▶ **What the task asks**
Write the records out again, exactly as they stand below.

Stored entries
☆ ☆ ☆ ☆ ☆ ☆ ☆
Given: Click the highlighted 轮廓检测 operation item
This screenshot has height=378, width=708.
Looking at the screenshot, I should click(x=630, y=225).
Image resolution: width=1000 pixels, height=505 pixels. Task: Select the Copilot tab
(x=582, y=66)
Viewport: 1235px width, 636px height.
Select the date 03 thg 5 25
☆ ☆ ☆ ☆ ☆ ☆ ☆
▶ **Finished exercise**
Given: Click the highlighted 轮廓检测 operation item
This screenshot has height=378, width=708.
Looking at the screenshot, I should click(x=630, y=225).
Image resolution: width=1000 pixels, height=505 pixels. Task: Select the Copilot tab
(x=582, y=66)
Viewport: 1235px width, 636px height.
Select the date 03 thg 5 25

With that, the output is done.